**Action item:**
The answer must be a single number, namely how many lines in the entries below contain the string "agent".

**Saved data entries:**
━━━━

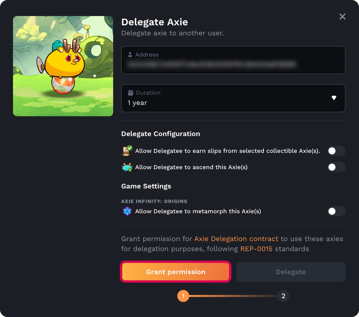The width and height of the screenshot is (359, 317).
Task: Click the calendar icon in Duration field
Action: point(130,92)
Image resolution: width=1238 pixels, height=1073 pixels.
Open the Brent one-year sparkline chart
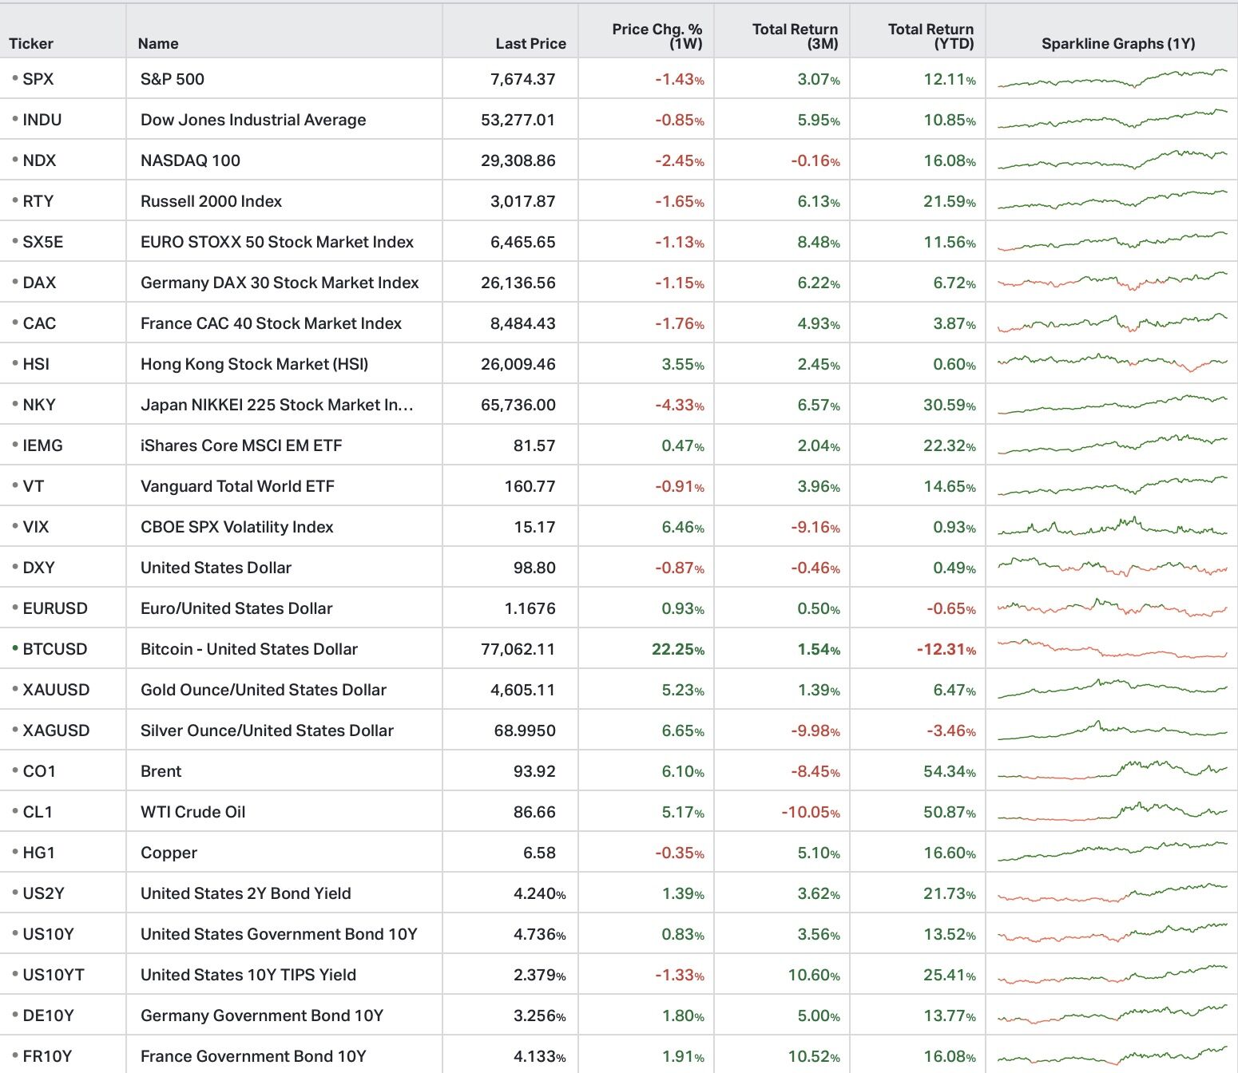[x=1112, y=770]
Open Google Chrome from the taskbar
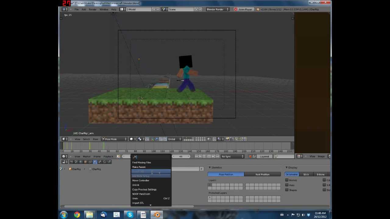Image resolution: width=390 pixels, height=219 pixels. tap(76, 215)
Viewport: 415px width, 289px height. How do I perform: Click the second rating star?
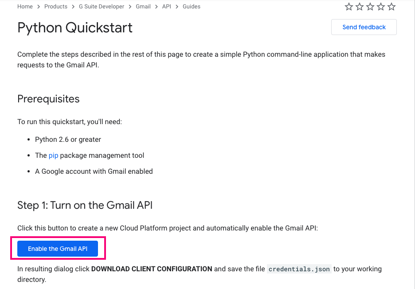click(x=360, y=7)
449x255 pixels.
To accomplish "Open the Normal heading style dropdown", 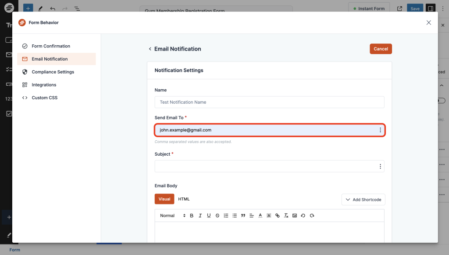I will (172, 216).
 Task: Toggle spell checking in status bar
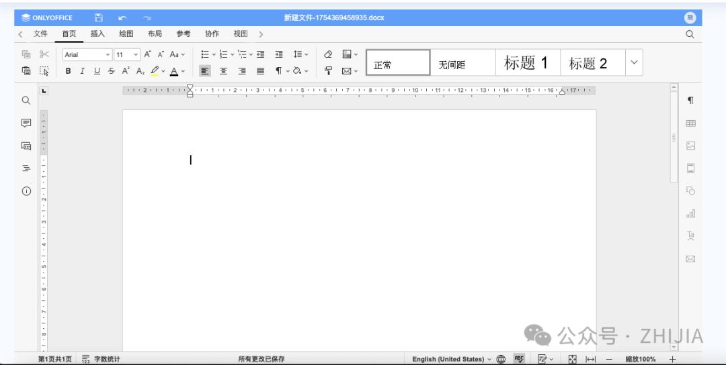coord(519,359)
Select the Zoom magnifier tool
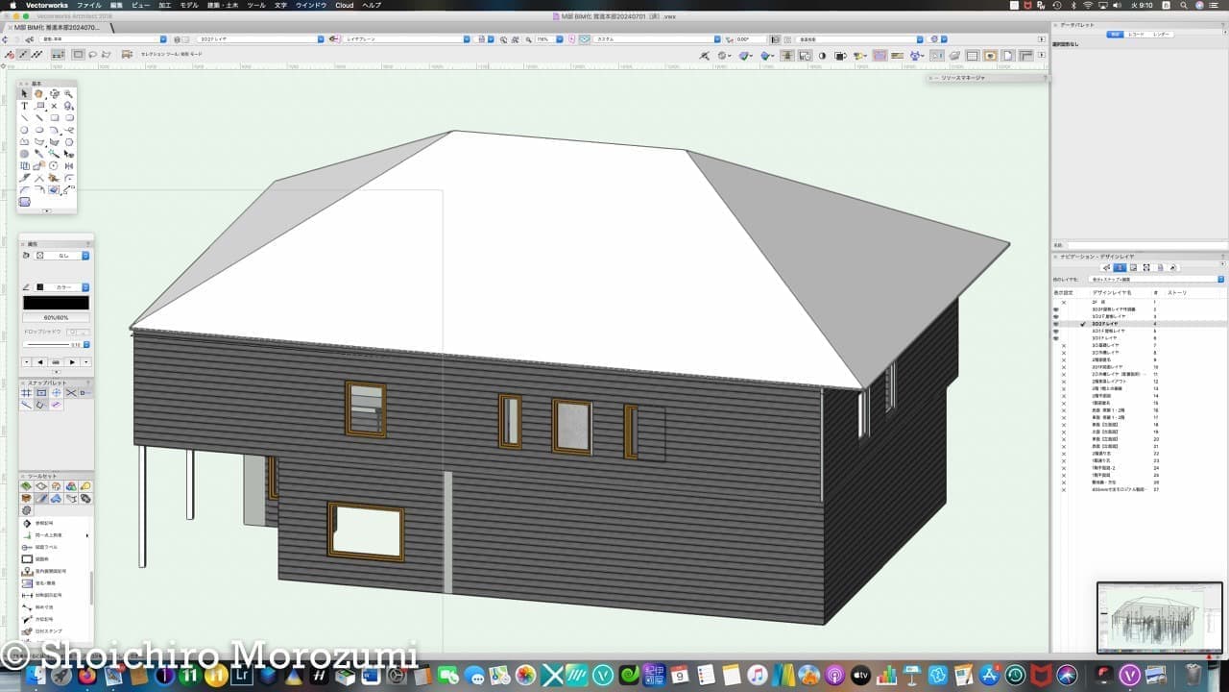The image size is (1229, 692). tap(69, 94)
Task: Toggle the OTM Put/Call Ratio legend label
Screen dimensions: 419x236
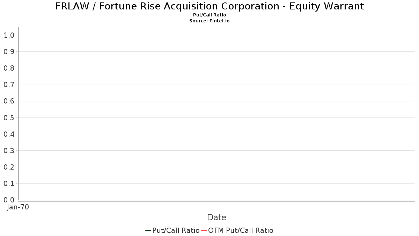Action: [x=241, y=230]
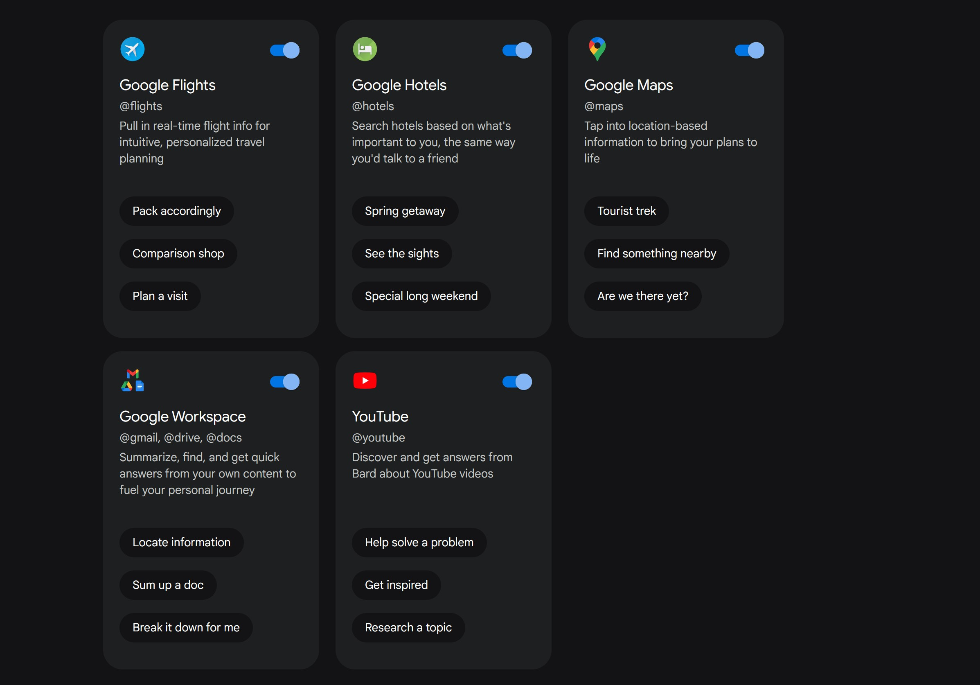This screenshot has width=980, height=685.
Task: Click the red YouTube play icon
Action: coord(365,381)
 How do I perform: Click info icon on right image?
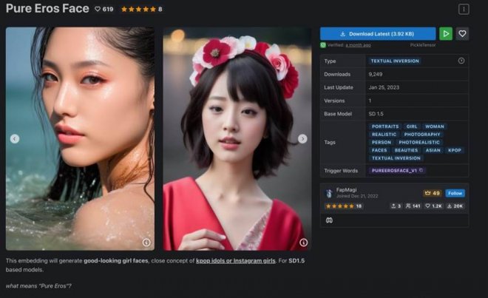tap(302, 242)
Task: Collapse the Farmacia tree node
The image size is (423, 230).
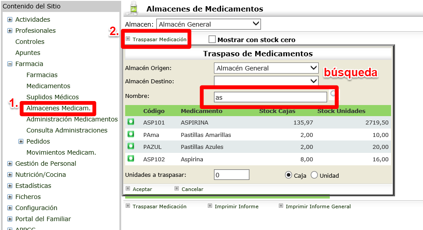Action: point(10,64)
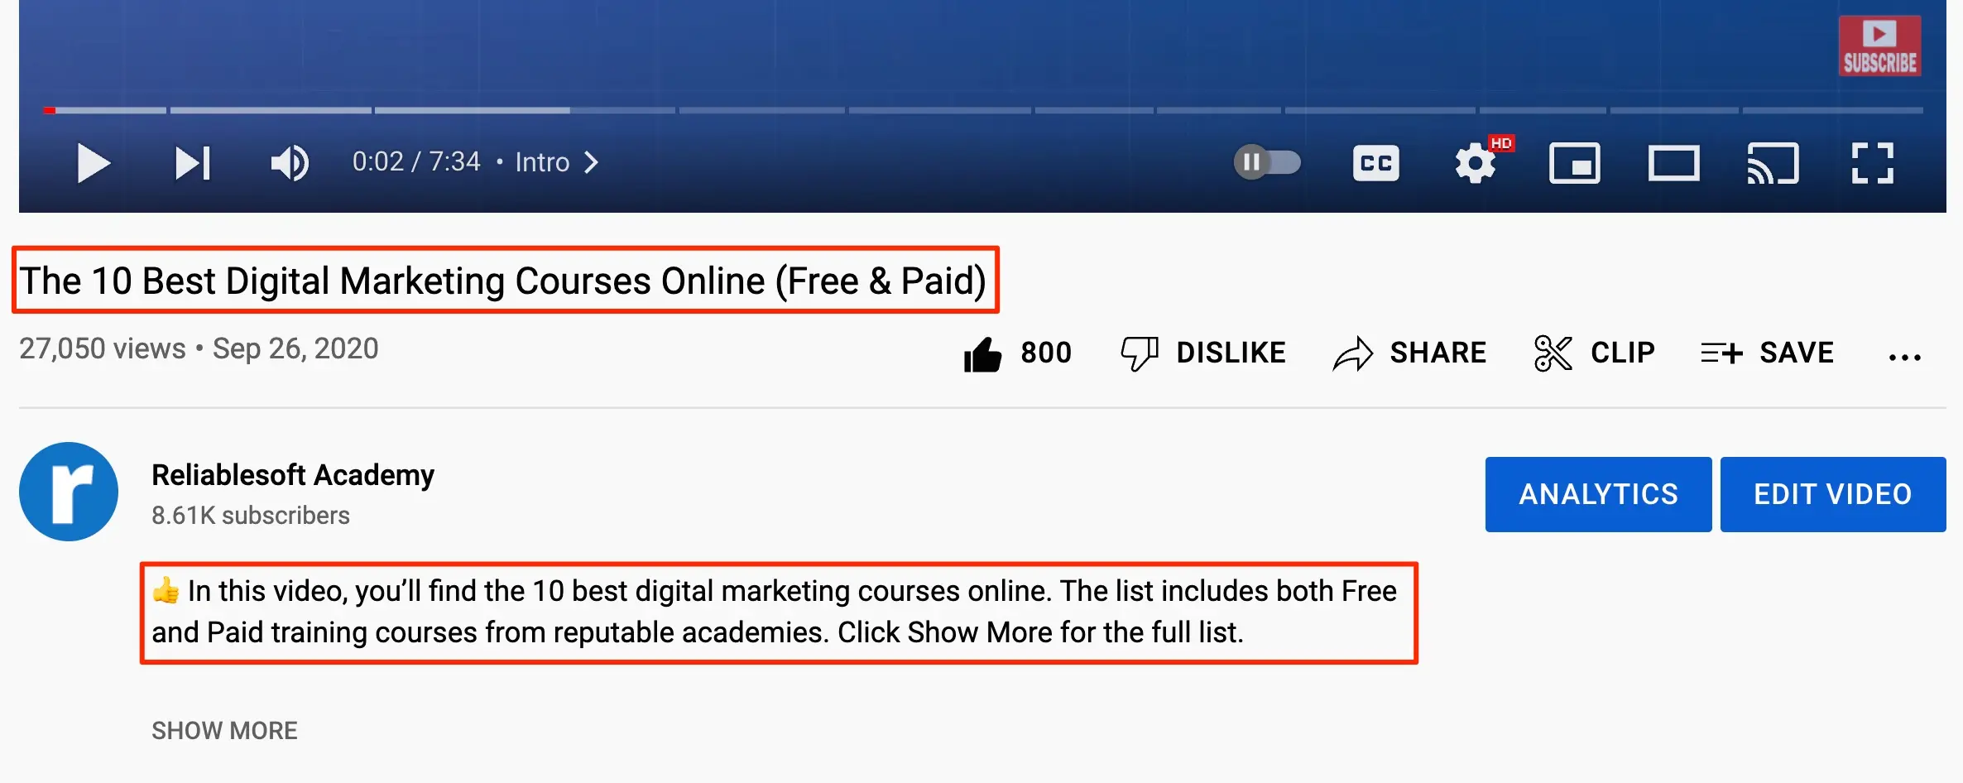Click the DISLIKE thumbs down button

[x=1203, y=353]
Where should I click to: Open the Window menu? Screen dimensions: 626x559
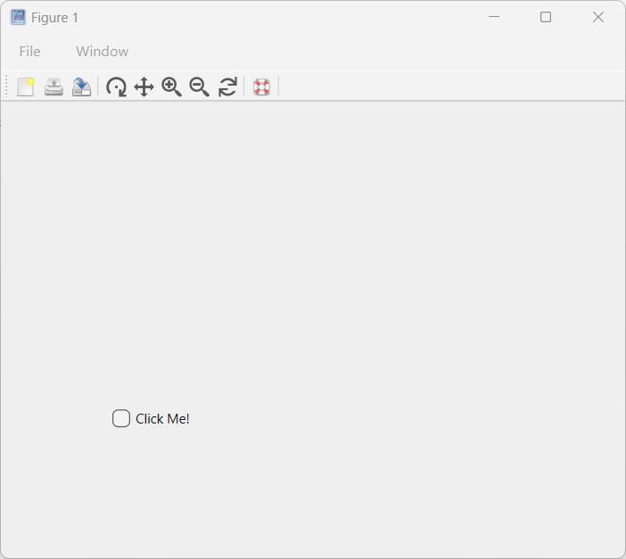pos(102,52)
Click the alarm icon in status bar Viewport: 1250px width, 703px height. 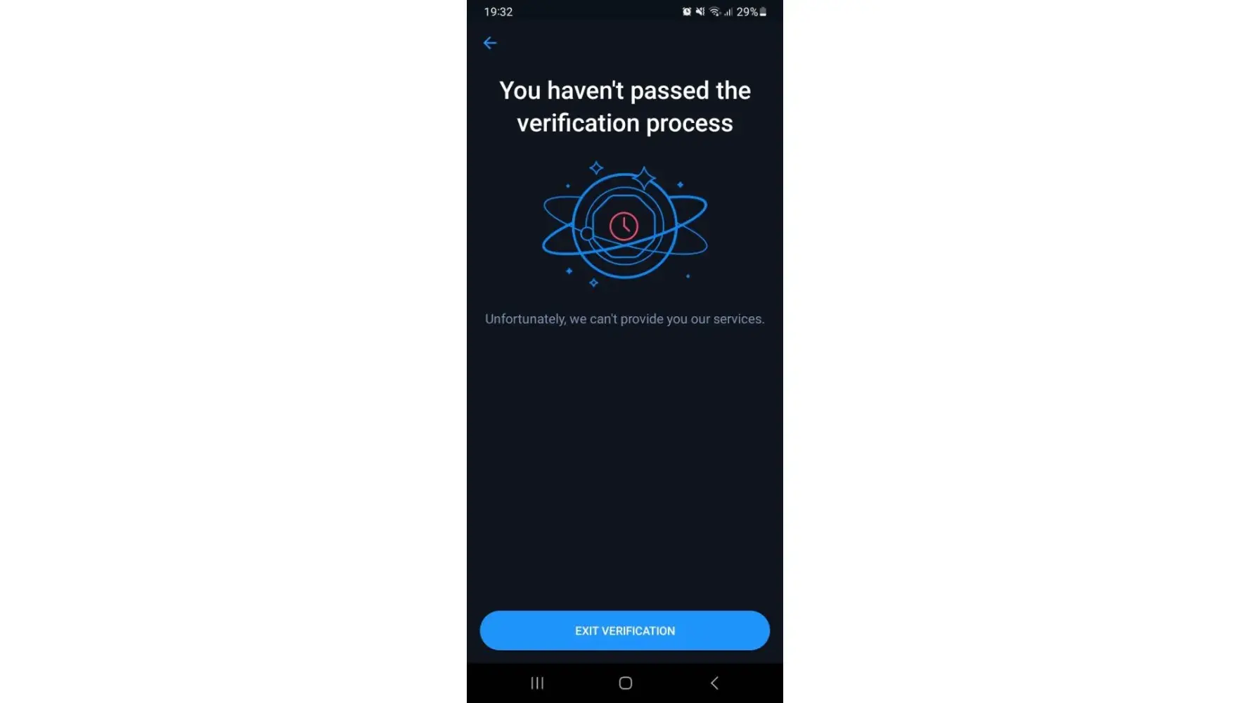pos(687,11)
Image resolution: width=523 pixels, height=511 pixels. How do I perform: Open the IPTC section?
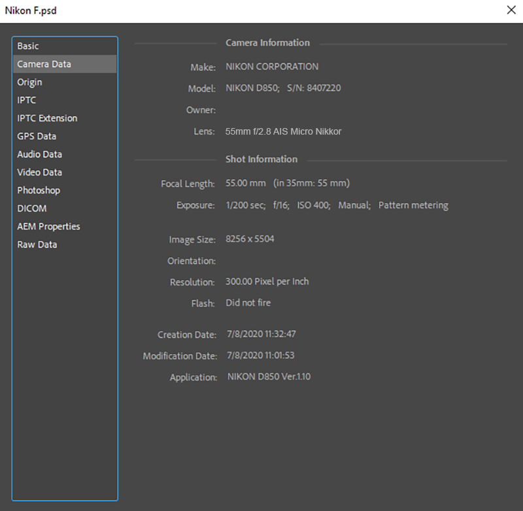[27, 100]
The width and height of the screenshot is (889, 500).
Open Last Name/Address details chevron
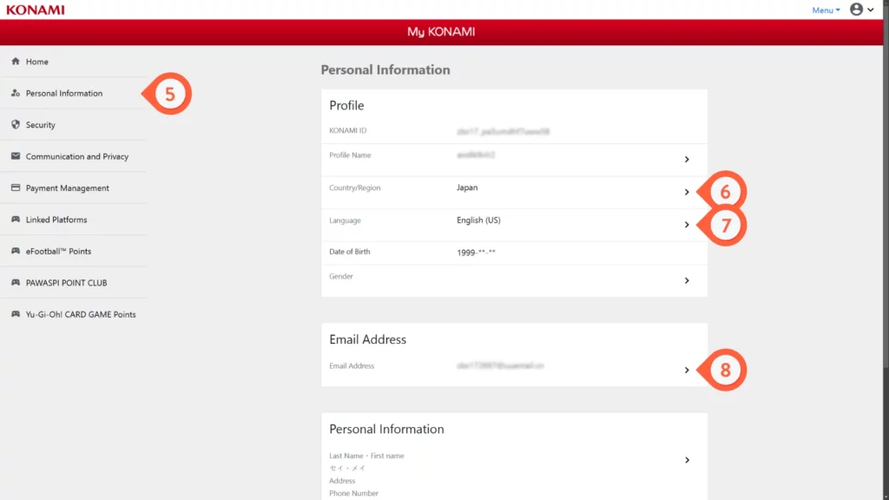tap(687, 460)
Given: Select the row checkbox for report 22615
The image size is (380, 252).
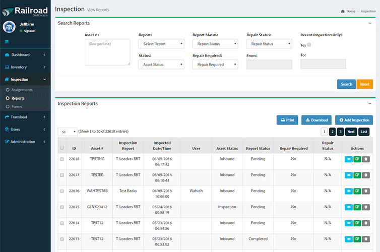Looking at the screenshot, I should [62, 207].
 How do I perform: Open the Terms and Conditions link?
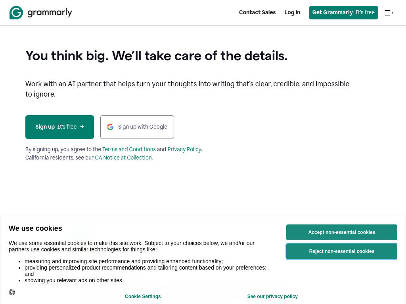(x=129, y=150)
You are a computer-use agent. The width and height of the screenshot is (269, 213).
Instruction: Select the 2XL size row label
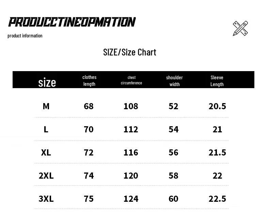pos(46,176)
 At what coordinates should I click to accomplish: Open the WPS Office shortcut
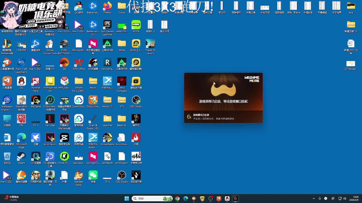(79, 63)
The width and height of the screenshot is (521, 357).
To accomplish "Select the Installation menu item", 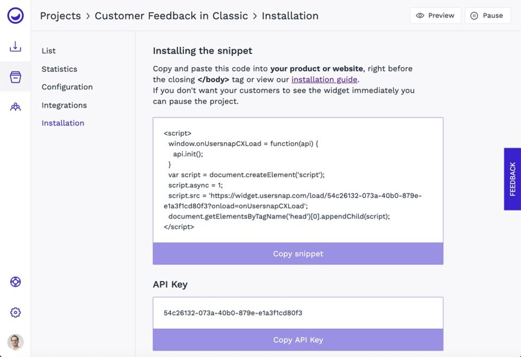I will [x=63, y=123].
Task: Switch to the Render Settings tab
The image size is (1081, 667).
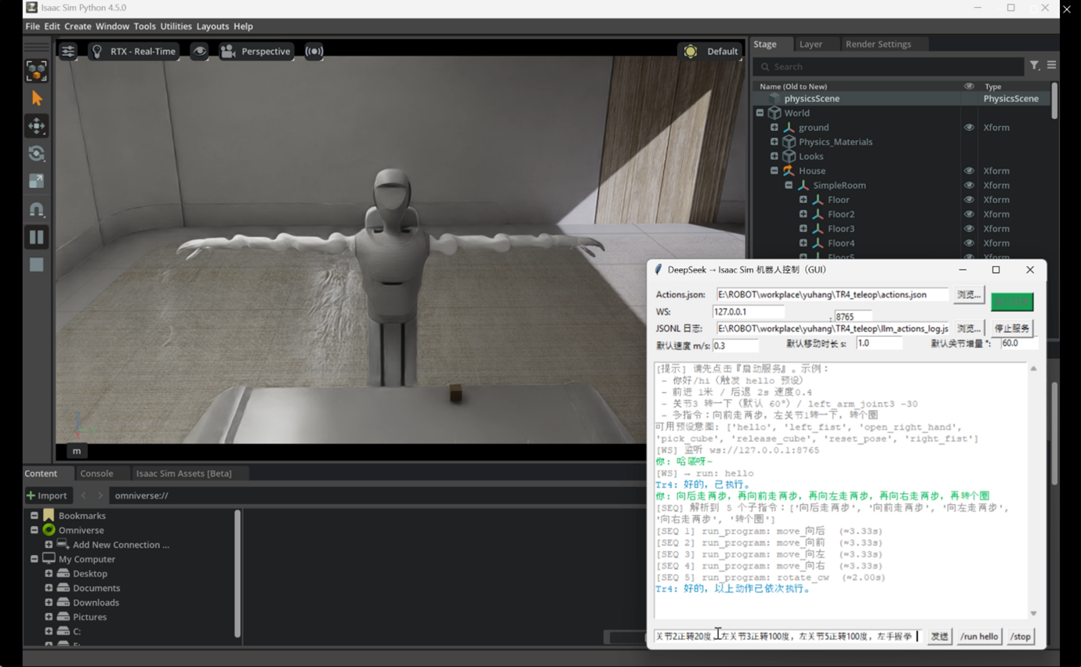Action: pos(878,44)
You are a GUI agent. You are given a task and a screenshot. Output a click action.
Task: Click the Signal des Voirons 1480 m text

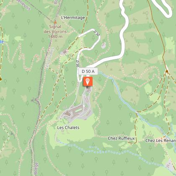tap(55, 31)
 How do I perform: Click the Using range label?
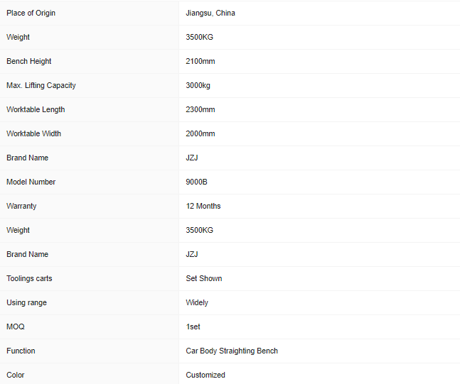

━━━━

**Answer space:**
2